A critical point of the approach described so far, is that we should be able to compute the first and second derivatives of the log-likelihood function. However, for the Gamma-Count where the log-likelihood function is given by the difference between two integrals, we cannot obtain such derivatives analytically. Similarly, for the COM-Poisson the log-likelihood function involves an infinite sum and consequently such derivatives cannot be obtained analytically. Finally, in the Poisson-Tweedie distribution the log-likelihood function is defined by an intractable integral, which implies that we cannot obtain a closed-form for the score function and Fisher information matrix.

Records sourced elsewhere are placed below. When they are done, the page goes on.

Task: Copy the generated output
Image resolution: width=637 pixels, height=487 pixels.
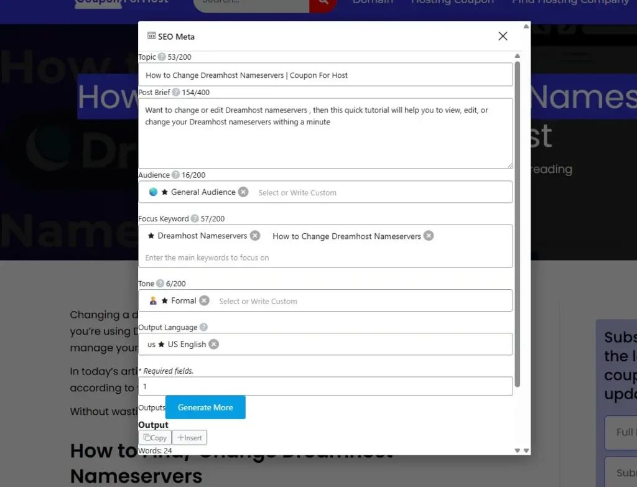Action: click(x=155, y=438)
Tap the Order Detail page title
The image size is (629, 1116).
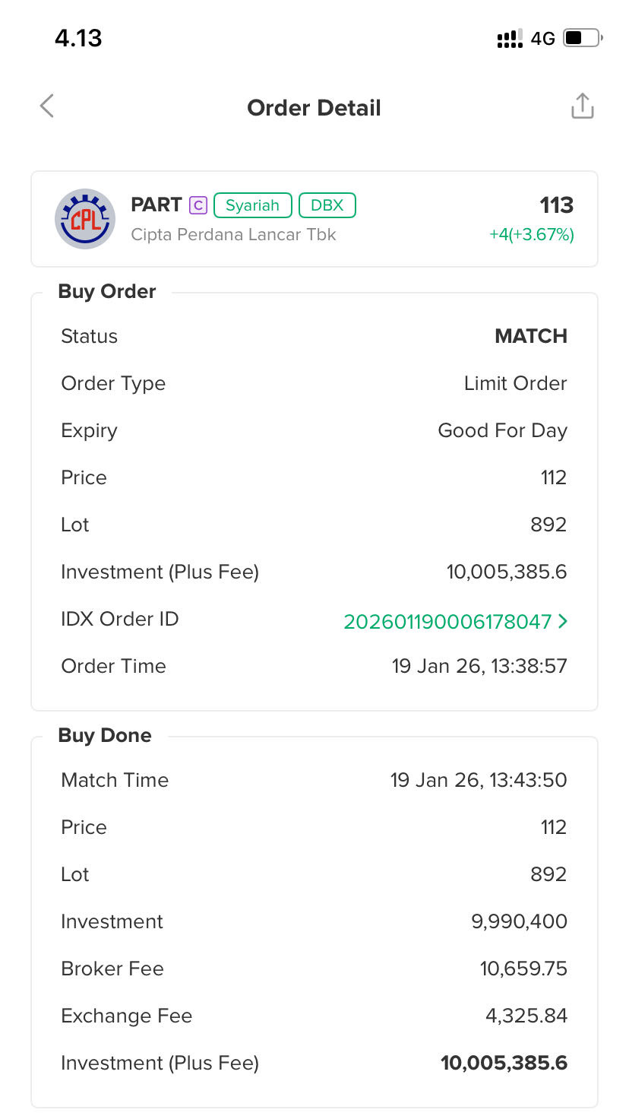point(314,108)
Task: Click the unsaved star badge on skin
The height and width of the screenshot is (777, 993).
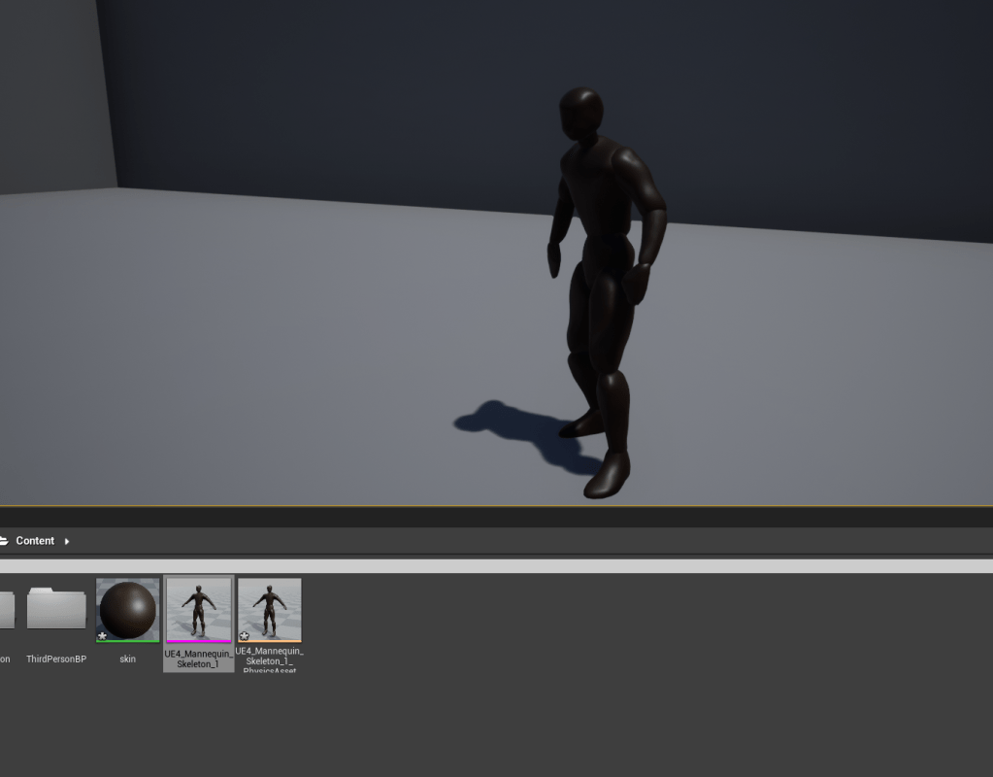Action: (103, 636)
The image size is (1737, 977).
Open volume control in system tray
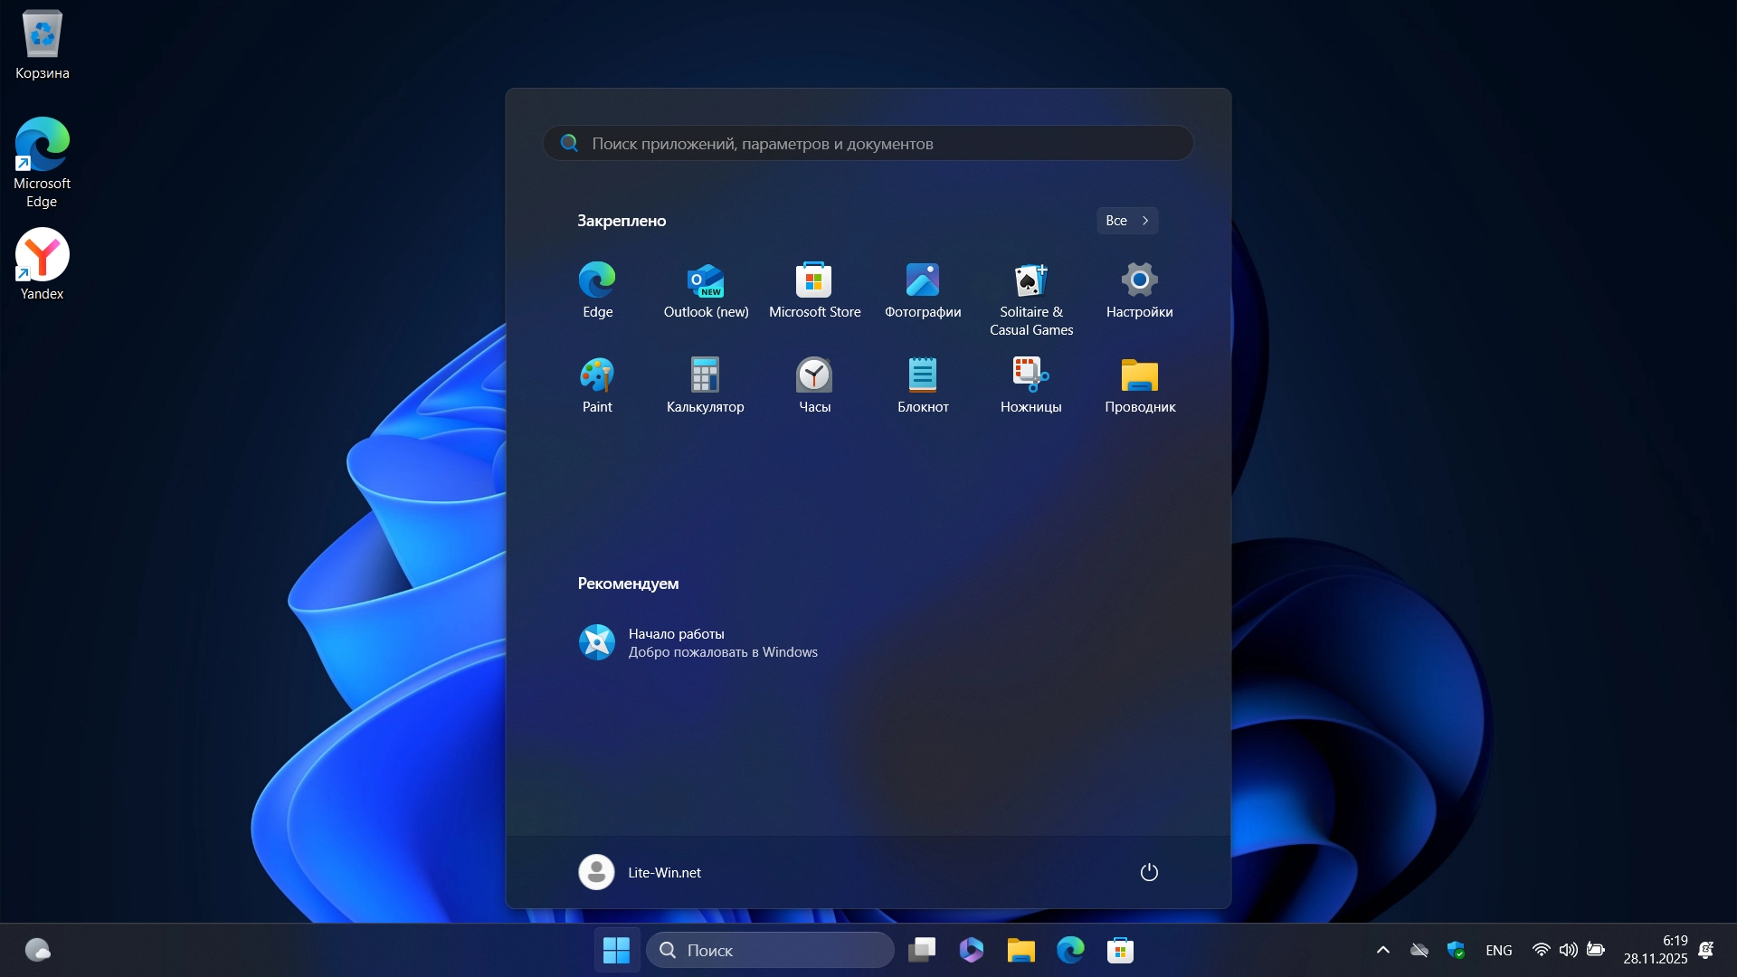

Thus, an alternative approach is to maximize directly the log-likelihood function in equation (3.2) using a derivative-free algorithm as the Nelder-Mead method (Nelder and Mead 1965) or some other numerical method for maximizing the log-likelihood function, examples include the \(BFGS\), conjugate gradient and simulated annealing. All of them are implemented in R through the optim() function. The package bbmle (???) offers a suite of functions to work with numerical maximization of log-likelihood functions in R. As an example, consider the Gamma-Count distribution described in subsection 2.2. The log-likelihood function for the parameters \(\theta = (\gamma, \alpha)\) in R is given by

ll_gc <- function(gamma, alpha, y) {
  ll <- sum(dgc(y = y, gamma = gamma, alpha = alpha, log = TRUE))
  return(-ll)
}

Thus, for a given vector of observed count values, we can numerically maximize the log-likelihood function above using the function mle2() from the bbmlepackage. It is important to highlight that by default the mle2() function requires the negative of the log-likelihood function instead of the log-likelihood itself. Thus, our function returns the negative value of the log-likelihood function.

require(bbmle)
y <- rpois(100, lambda = 10)
fit_gc <- mle2(ll_gc, start = list("gamma" = 10, "alpha" = 1),
               data = list("y" = y))

The great advantage of the bbmle package for maximum likelihood estimation in R, is that it already provides standard methods, such as summary(), coef(), confint(), vcov(), profile() and other for objects of mle2 class.

summary(fit_gc)

## An object of class "summary.mle2"
## Slot "call":
## mle2(minuslogl = ll_gc, start = list(gamma = 10, alpha = 1), 
##     data = list(y = y))
## 
## Slot "coef":
##       Estimate Std. Error z value     Pr(z)
## gamma    9.842      0.335   29.38 1.06e-189
## alpha    0.929      0.139    6.68  2.45e-11
## 
## Slot "m2logL":
## [1] 518

Similar functions can be done for the Poisson, Poisson-Tweedie and COM-Poisson distributions.